*** Begin section ***

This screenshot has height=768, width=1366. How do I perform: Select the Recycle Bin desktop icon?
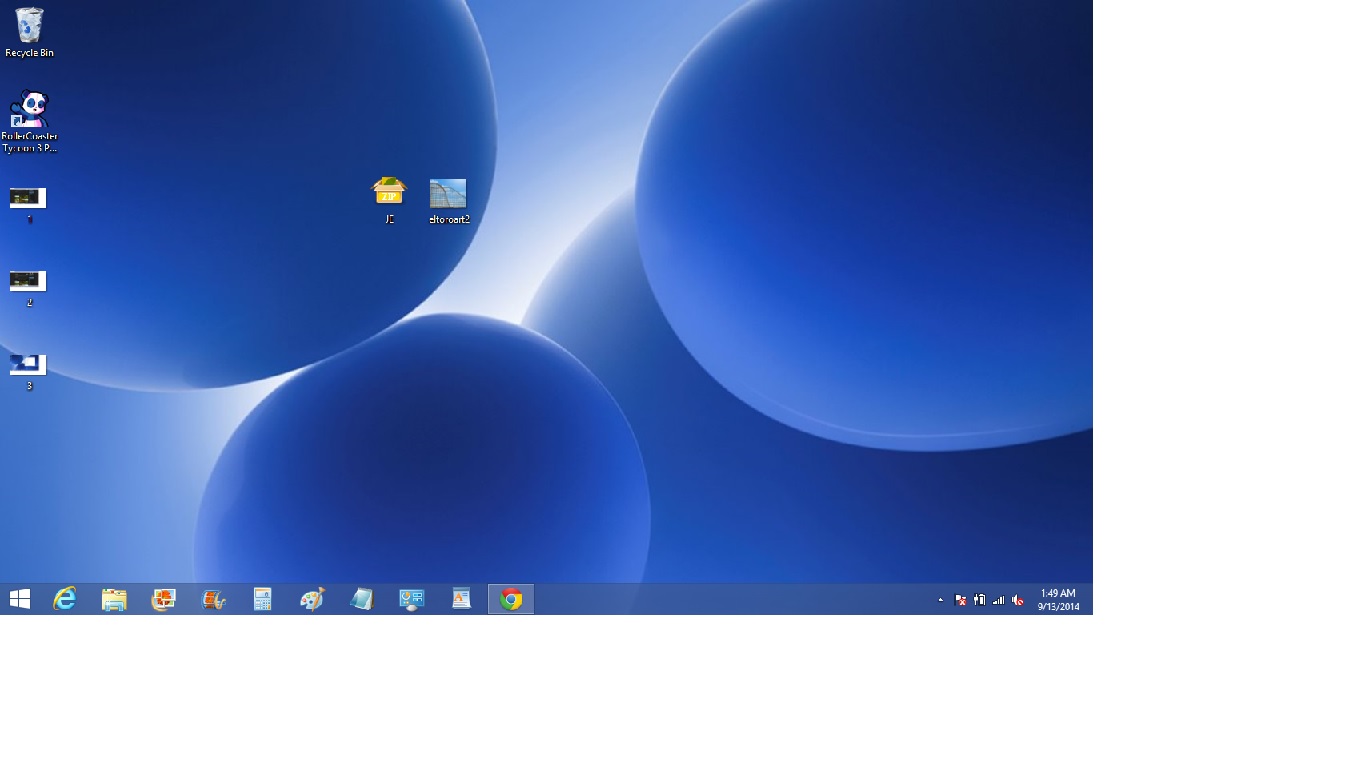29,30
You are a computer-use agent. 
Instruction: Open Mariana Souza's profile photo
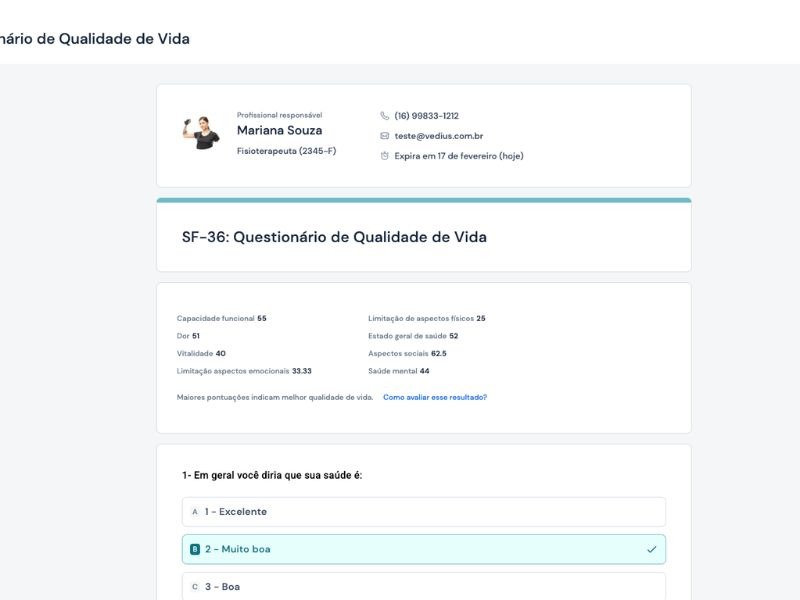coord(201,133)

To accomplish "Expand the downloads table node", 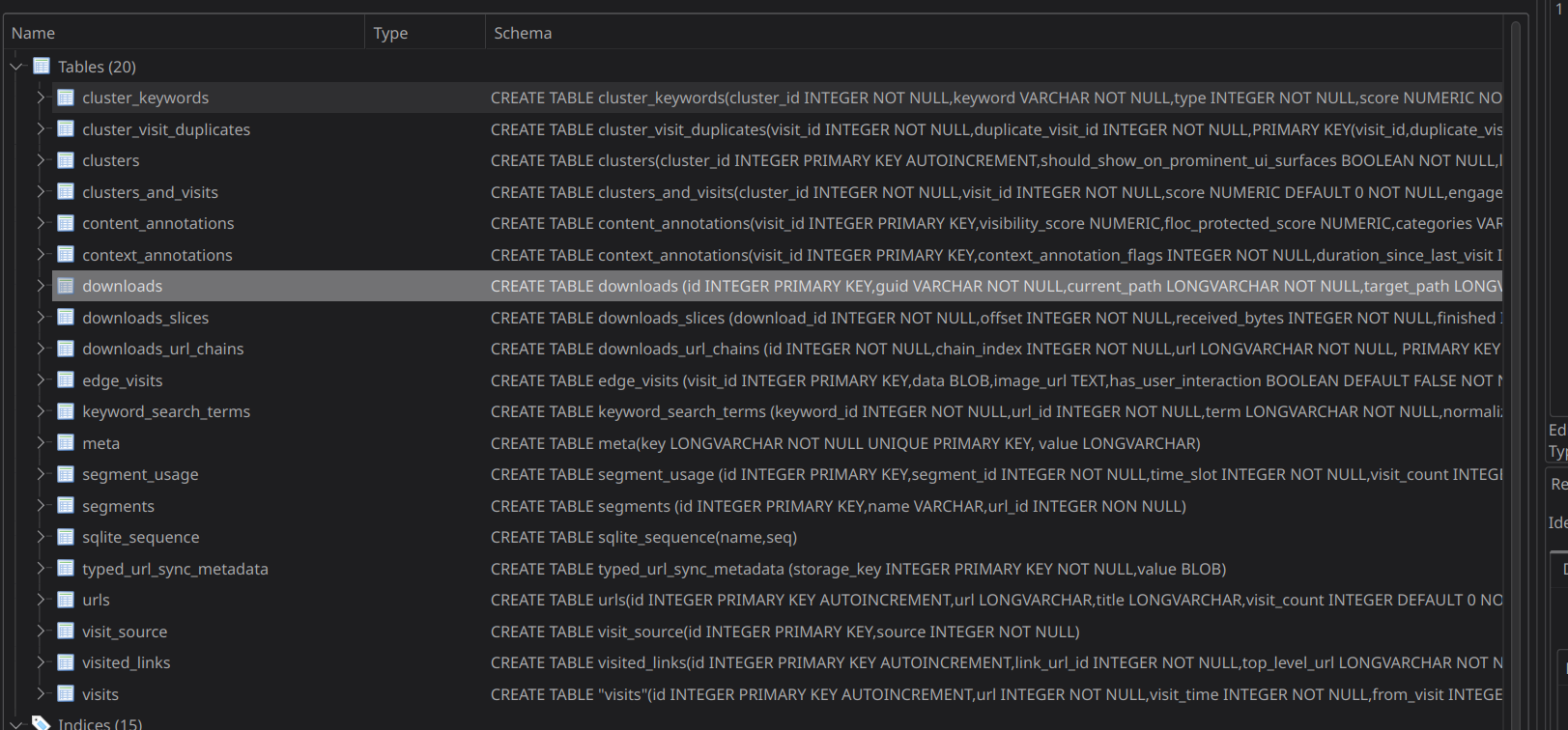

*** End section ***

Task directions – Without including the pictures, copy all of the data exactly.

Result –
This screenshot has height=768, width=1366. How do I perform: Select the Recycle Bin desktop icon?
29,30
You are a computer-use agent. 
Instruction: Open Mariana Souza's profile photo
coord(201,133)

To accomplish "Expand the downloads table node", 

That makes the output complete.